### To be done
List each line of the data below that contains the string "resolution". Matching is case-sensitive.

Entries on target coordinates
***

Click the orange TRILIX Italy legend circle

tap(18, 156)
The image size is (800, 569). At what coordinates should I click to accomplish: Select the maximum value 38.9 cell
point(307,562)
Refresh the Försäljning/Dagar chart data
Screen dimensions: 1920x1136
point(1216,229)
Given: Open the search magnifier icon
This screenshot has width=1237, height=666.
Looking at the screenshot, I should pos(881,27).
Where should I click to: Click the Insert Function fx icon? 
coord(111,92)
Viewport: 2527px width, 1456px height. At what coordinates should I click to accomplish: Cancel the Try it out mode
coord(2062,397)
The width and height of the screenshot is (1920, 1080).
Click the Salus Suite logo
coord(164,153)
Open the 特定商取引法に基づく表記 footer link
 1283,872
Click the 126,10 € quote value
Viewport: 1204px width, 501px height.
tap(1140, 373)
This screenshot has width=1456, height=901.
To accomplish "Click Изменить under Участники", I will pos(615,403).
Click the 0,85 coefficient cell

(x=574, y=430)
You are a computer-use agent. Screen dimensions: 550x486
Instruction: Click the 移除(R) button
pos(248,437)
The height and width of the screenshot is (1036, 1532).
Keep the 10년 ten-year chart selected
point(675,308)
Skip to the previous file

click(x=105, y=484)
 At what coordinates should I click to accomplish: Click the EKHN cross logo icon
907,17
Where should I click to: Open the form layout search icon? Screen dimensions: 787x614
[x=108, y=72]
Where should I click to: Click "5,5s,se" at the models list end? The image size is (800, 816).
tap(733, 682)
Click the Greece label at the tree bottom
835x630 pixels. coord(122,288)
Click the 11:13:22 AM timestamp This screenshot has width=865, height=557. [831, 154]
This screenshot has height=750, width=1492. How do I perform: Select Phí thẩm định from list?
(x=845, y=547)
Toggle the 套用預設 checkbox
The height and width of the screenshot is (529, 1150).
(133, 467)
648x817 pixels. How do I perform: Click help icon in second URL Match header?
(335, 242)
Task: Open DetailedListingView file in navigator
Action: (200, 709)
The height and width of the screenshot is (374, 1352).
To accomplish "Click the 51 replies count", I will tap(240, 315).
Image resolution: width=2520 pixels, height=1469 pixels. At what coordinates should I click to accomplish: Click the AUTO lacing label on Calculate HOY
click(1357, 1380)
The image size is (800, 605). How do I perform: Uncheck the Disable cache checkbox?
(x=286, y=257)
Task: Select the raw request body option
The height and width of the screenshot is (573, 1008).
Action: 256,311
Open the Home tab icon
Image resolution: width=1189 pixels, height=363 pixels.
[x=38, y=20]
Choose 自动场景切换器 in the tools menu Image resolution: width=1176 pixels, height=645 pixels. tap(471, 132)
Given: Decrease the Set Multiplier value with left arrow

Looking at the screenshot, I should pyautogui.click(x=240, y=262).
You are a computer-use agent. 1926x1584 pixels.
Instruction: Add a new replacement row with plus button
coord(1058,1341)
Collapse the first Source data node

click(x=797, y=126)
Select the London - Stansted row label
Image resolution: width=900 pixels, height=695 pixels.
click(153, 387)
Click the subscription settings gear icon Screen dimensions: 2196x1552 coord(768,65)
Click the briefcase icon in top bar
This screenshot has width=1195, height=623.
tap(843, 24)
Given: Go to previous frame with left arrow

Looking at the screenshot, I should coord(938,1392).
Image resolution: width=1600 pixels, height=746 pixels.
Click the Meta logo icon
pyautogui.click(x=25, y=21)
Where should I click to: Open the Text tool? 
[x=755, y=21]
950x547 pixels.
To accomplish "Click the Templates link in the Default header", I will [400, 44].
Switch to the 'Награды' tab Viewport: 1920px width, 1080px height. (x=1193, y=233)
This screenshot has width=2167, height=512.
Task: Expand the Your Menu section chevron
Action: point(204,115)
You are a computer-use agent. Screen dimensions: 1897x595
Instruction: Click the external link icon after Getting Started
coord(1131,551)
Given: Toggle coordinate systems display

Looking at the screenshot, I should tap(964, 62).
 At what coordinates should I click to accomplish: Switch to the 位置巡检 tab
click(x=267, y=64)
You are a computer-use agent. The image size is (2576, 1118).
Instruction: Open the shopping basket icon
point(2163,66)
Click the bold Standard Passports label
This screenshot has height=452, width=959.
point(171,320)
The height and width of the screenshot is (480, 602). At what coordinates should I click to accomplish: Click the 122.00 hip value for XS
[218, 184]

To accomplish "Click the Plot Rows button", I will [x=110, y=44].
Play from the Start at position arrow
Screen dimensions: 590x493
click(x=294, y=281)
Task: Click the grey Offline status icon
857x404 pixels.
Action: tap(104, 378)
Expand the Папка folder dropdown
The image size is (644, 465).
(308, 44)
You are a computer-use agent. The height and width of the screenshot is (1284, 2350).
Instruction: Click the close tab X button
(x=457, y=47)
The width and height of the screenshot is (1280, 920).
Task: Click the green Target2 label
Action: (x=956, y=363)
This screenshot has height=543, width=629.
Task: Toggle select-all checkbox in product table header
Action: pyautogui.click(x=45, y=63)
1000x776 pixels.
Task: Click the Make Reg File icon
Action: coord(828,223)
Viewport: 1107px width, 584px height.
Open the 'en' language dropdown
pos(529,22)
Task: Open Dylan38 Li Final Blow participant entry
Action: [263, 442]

***

### Solved problem
Image resolution: width=2520 pixels, height=1469 pixels. At what coordinates should I click to accomplish: Click the AUTO lacing label on Calculate HOY
Image resolution: width=1189 pixels, height=363 pixels.
Choose 自动场景切换器 in the tools menu Image resolution: width=1176 pixels, height=645 pixels. tap(471, 132)
Image resolution: width=900 pixels, height=695 pixels.
Image resolution: width=1600 pixels, height=746 pixels.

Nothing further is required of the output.